I think we can conclude that Paul does not allow the word "god" to be used for any supernatural beings other than God Himself. I can't find any place where "gods" is used this way in the NT except when it refers to the false beliefs of non-Christians and except for the one passage where Jesus' words are translated from the Jewish usage ("gods" = "rulers") into Greek before being translated into English.

On the other hand, while Paul doesn't allow the Greek word for "god" to be used for any except for the Almighty, nevertheless he does teach that the other, subordinate, supernatural beings really do exist and that they are indeed exalted rulers. If Paul had been writing in Hebrew and not to his Greek culture, then he could have used the Hebrew word "gods" (meaning "magistrates") in describing angels and demons. You can see this in these verses:

“In order that the manifold wisdom of God might now be made known through the church to the rulers and the authorities in the heavenly places. (Eph 3:10, NASB).
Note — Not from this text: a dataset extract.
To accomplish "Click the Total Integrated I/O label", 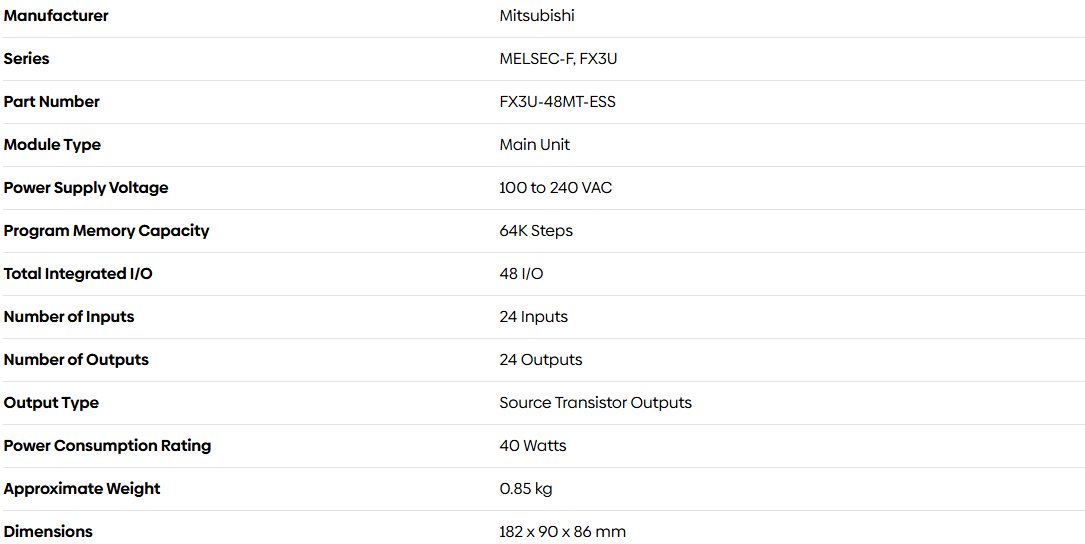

“For our struggle is not against flesh and blood, but against the rulers, against the powers, against the world forces of this darkness, against the spiritual forces of wickedness in the heavenly places.” (Eph 6:12, NASB).

“For by Him all things were created, both in the heavens and on earth, visible and invisible, whether thrones or dominions or rulers or authorities-- all things have been created by Him and for Him.” (Col 1:16, NASB).

“When He had disarmed the rulers and authorities, He made a public display of them, having triumphed over them through Him.” (Col 2:15, NASB).

It is remarkable that Paul could have used the Greek word "gods" as being equivalent to the Hebrew "gods" to mean rulers or authorities or powers, but he consistently avoided doing this. I think that we see a similar usage of the word "gods" in the OT. There are numerous times where the prophets wrote that the idols are "nothing" just as Paul did later:

"Have you not driven out the priests of the LORD, the sons of Aaron and the Levites, and made for yourselves priests like the peoples of other lands? Whoever comes to consecrate himself with a young bull and seven rams, even he may become a priest of what are no gods...” (2 Chr 13:9, NASB).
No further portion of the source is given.